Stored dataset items
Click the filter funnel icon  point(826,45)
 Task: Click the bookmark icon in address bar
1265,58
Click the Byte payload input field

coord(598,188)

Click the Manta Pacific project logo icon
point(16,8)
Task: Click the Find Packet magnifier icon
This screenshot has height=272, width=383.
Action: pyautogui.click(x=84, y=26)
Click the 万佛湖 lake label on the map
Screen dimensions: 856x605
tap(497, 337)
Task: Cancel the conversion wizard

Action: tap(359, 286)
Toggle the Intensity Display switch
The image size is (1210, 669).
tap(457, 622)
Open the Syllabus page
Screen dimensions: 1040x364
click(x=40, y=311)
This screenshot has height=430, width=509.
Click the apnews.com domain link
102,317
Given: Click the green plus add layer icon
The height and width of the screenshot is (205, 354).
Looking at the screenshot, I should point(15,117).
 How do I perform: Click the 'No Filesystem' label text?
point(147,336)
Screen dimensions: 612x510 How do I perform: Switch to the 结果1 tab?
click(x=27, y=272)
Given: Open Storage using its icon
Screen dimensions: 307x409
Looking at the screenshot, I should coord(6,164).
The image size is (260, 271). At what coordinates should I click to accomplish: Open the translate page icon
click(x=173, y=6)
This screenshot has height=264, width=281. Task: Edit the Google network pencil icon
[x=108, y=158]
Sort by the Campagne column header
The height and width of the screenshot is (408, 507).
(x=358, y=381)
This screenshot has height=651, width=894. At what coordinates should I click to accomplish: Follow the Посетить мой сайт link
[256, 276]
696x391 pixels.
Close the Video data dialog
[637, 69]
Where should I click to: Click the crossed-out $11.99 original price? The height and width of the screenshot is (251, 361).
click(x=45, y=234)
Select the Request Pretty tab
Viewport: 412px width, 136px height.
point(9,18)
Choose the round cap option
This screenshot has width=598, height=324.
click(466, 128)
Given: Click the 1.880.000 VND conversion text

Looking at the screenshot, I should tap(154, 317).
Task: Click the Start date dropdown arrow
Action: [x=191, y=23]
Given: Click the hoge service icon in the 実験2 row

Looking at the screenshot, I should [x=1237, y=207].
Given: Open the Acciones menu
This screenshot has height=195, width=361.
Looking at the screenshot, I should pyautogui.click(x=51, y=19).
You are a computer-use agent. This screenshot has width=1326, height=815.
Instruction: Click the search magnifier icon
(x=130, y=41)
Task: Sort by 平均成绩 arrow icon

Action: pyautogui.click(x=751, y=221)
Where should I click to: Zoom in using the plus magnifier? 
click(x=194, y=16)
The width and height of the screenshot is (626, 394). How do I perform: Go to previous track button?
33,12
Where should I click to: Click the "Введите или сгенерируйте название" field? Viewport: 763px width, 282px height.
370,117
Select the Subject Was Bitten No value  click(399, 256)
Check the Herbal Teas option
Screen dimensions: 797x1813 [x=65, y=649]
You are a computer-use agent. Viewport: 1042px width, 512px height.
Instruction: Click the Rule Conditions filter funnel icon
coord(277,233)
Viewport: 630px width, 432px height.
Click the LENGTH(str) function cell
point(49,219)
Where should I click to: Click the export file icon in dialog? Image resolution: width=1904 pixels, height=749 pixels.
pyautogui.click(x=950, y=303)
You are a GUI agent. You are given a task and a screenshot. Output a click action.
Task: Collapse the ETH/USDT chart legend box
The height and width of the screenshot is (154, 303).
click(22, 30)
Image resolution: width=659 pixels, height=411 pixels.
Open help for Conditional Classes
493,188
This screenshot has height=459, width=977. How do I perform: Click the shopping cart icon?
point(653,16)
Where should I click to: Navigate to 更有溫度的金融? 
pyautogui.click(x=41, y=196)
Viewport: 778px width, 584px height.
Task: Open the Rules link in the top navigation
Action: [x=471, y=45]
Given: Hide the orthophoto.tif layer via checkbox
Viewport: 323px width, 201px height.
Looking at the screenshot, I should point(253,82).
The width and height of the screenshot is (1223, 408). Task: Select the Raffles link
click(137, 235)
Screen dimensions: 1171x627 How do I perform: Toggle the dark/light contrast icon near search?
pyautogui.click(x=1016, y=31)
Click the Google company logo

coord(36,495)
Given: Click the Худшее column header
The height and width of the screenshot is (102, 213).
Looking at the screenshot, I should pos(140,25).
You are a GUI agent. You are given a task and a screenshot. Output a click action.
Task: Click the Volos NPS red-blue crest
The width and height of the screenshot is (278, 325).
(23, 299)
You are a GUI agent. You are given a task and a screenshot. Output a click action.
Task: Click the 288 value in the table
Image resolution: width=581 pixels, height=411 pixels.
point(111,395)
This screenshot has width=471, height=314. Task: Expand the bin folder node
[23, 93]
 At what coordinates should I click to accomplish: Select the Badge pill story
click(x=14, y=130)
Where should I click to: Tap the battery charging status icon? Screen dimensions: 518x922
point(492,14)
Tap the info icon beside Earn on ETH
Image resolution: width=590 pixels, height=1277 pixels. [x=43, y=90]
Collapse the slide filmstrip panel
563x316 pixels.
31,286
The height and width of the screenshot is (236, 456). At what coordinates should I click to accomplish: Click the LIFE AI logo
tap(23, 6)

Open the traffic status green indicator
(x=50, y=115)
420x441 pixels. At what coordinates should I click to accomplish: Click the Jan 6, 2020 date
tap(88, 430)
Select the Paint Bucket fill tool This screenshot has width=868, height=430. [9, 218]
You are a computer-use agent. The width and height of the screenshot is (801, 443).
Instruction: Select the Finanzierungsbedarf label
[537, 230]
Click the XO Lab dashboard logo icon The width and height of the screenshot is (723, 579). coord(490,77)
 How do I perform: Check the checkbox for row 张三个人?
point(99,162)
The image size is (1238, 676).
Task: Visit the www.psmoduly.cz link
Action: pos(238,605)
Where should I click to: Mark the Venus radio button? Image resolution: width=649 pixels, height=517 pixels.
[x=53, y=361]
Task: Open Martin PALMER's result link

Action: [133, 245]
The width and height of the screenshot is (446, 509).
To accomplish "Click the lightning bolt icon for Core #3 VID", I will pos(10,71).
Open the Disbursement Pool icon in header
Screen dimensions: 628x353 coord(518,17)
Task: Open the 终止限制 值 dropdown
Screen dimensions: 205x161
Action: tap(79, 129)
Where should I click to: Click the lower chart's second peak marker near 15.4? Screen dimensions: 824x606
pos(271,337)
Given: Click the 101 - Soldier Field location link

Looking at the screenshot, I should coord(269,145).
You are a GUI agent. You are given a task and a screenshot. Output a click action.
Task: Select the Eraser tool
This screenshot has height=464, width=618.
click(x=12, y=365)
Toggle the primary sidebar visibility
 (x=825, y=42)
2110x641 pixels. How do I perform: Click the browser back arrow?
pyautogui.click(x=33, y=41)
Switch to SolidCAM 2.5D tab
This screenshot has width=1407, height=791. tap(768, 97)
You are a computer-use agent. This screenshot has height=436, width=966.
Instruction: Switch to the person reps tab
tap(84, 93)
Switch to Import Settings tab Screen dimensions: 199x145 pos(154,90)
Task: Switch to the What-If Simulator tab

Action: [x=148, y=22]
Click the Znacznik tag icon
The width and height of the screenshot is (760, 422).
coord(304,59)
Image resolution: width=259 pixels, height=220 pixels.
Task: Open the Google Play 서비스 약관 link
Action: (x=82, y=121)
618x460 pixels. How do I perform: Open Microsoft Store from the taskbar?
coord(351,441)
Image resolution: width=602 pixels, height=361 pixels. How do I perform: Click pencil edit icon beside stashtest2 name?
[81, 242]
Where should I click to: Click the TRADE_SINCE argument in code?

• Assignment
Your reply must contain each entry, reproduced exactly.

• Exercise result
Click the filter funnel icon  point(826,45)
 Task: Click the bookmark icon in address bar
1265,58
Click the Byte payload input field

coord(598,188)

Click the Manta Pacific project logo icon
point(16,8)
Task: Click the Find Packet magnifier icon
This screenshot has height=272, width=383.
Action: pyautogui.click(x=84, y=26)
Click the 万佛湖 lake label on the map
Screen dimensions: 856x605
tap(497, 337)
Task: Cancel the conversion wizard

Action: tap(359, 286)
Toggle the Intensity Display switch
The image size is (1210, 669).
tap(457, 622)
Open the Syllabus page
Screen dimensions: 1040x364
click(x=40, y=311)
This screenshot has height=430, width=509.
Click the apnews.com domain link
102,317
Given: Click the green plus add layer icon
The height and width of the screenshot is (205, 354).
Looking at the screenshot, I should point(15,117).
 How do I perform: Click the 'No Filesystem' label text?
point(147,336)
Screen dimensions: 612x510 How do I perform: Switch to the 结果1 tab?
click(x=27, y=272)
Given: Open Storage using its icon
Screen dimensions: 307x409
Looking at the screenshot, I should coord(6,164).
The image size is (260, 271). At what coordinates should I click to accomplish: Open the translate page icon
click(x=173, y=6)
This screenshot has height=264, width=281. Task: Edit the Google network pencil icon
[x=108, y=158]
Sort by the Campagne column header
The height and width of the screenshot is (408, 507).
(x=358, y=381)
This screenshot has height=651, width=894. At what coordinates should I click to accomplish: Follow the Посетить мой сайт link
[256, 276]
696x391 pixels.
Close the Video data dialog
[637, 69]
Where should I click to: Click the crossed-out $11.99 original price? The height and width of the screenshot is (251, 361).
click(x=45, y=234)
Select the Request Pretty tab
Viewport: 412px width, 136px height.
point(9,18)
Choose the round cap option
This screenshot has width=598, height=324.
click(466, 128)
Given: Click the 1.880.000 VND conversion text

Looking at the screenshot, I should tap(154, 317).
Task: Click the Start date dropdown arrow
Action: [x=191, y=23]
Given: Click the hoge service icon in the 実験2 row

Looking at the screenshot, I should [x=1237, y=207].
Given: Open the Acciones menu
This screenshot has height=195, width=361.
Looking at the screenshot, I should pyautogui.click(x=51, y=19).
You are a computer-use agent. This screenshot has width=1326, height=815.
Instruction: Click the search magnifier icon
(x=130, y=41)
Task: Sort by 平均成绩 arrow icon

Action: pyautogui.click(x=751, y=221)
Where should I click to: Zoom in using the plus magnifier? 
click(x=194, y=16)
The width and height of the screenshot is (626, 394). How do I perform: Go to previous track button?
33,12
Where should I click to: Click the "Введите или сгенерируйте название" field? Viewport: 763px width, 282px height.
370,117
Select the Subject Was Bitten No value  click(399, 256)
Check the Herbal Teas option
Screen dimensions: 797x1813 [x=65, y=649]
You are a computer-use agent. Viewport: 1042px width, 512px height.
Instruction: Click the Rule Conditions filter funnel icon
coord(277,233)
Viewport: 630px width, 432px height.
Click the LENGTH(str) function cell
point(49,219)
Where should I click to: Click the export file icon in dialog? Image resolution: width=1904 pixels, height=749 pixels.
pyautogui.click(x=950, y=303)
You are a GUI agent. You are given a task and a screenshot. Output a click action.
Task: Collapse the ETH/USDT chart legend box
The height and width of the screenshot is (154, 303).
click(22, 30)
Image resolution: width=659 pixels, height=411 pixels.
Open help for Conditional Classes
493,188
This screenshot has height=459, width=977. How do I perform: Click the shopping cart icon?
point(653,16)
Where should I click to: Navigate to 更有溫度的金融? 
pyautogui.click(x=41, y=196)
Viewport: 778px width, 584px height.
Task: Open the Rules link in the top navigation
Action: [x=471, y=45]
Given: Hide the orthophoto.tif layer via checkbox
Viewport: 323px width, 201px height.
Looking at the screenshot, I should point(253,82).
The width and height of the screenshot is (1223, 408). Task: Select the Raffles link
click(137, 235)
Screen dimensions: 1171x627 How do I perform: Toggle the dark/light contrast icon near search?
pyautogui.click(x=1016, y=31)
Click the Google company logo

coord(36,495)
Given: Click the Худшее column header
The height and width of the screenshot is (102, 213).
Looking at the screenshot, I should pos(140,25).
You are a GUI agent. You are given a task and a screenshot. Output a click action.
Task: Click the Volos NPS red-blue crest
The width and height of the screenshot is (278, 325).
(23, 299)
You are a GUI agent. You are given a task and a screenshot. Output a click action.
Task: Click the 288 value in the table
Image resolution: width=581 pixels, height=411 pixels.
point(111,395)
This screenshot has width=471, height=314. Task: Expand the bin folder node
[23, 93]
 At what coordinates should I click to accomplish: Select the Badge pill story
click(x=14, y=130)
Where should I click to: Tap the battery charging status icon? Screen dimensions: 518x922
point(492,14)
Tap the info icon beside Earn on ETH
Image resolution: width=590 pixels, height=1277 pixels. [x=43, y=90]
Collapse the slide filmstrip panel
563x316 pixels.
31,286
The height and width of the screenshot is (236, 456). At what coordinates should I click to accomplish: Click the LIFE AI logo
tap(23, 6)

Open the traffic status green indicator
(x=50, y=115)
420x441 pixels. At what coordinates should I click to accomplish: Click the Jan 6, 2020 date
tap(88, 430)
Select the Paint Bucket fill tool This screenshot has width=868, height=430. [9, 218]
You are a computer-use agent. The width and height of the screenshot is (801, 443).
Instruction: Select the Finanzierungsbedarf label
[537, 230]
Click the XO Lab dashboard logo icon The width and height of the screenshot is (723, 579). coord(490,77)
 How do I perform: Check the checkbox for row 张三个人?
point(99,162)
The image size is (1238, 676).
Task: Visit the www.psmoduly.cz link
Action: pos(238,605)
Where should I click to: Mark the Venus radio button? Image resolution: width=649 pixels, height=517 pixels.
[x=53, y=361]
Task: Open Martin PALMER's result link

Action: [133, 245]
The width and height of the screenshot is (446, 509).
To accomplish "Click the lightning bolt icon for Core #3 VID", I will pos(10,71).
Open the Disbursement Pool icon in header
Screen dimensions: 628x353 coord(518,17)
Task: Open the 终止限制 值 dropdown
Screen dimensions: 205x161
Action: tap(79, 129)
Where should I click to: Click the lower chart's second peak marker near 15.4? Screen dimensions: 824x606
pos(271,337)
Given: Click the 101 - Soldier Field location link

Looking at the screenshot, I should coord(269,145).
You are a GUI agent. You are given a task and a screenshot. Output a click action.
Task: Select the Eraser tool
This screenshot has height=464, width=618.
click(x=12, y=365)
Toggle the primary sidebar visibility
 (x=825, y=42)
2110x641 pixels. How do I perform: Click the browser back arrow?
pyautogui.click(x=33, y=41)
Switch to SolidCAM 2.5D tab
This screenshot has width=1407, height=791. tap(768, 97)
You are a computer-use agent. This screenshot has height=436, width=966.
Instruction: Switch to the person reps tab
tap(84, 93)
Switch to Import Settings tab Screen dimensions: 199x145 pos(154,90)
Task: Switch to the What-If Simulator tab

Action: [x=148, y=22]
Click the Znacznik tag icon
The width and height of the screenshot is (760, 422).
coord(304,59)
Image resolution: width=259 pixels, height=220 pixels.
Task: Open the Google Play 서비스 약관 link
Action: (x=82, y=121)
618x460 pixels. How do I perform: Open Microsoft Store from the taskbar?
coord(351,441)
Image resolution: width=602 pixels, height=361 pixels. How do I perform: Click pencil edit icon beside stashtest2 name?
[81, 242]
Where should I click to: Click the TRADE_SINCE argument in code?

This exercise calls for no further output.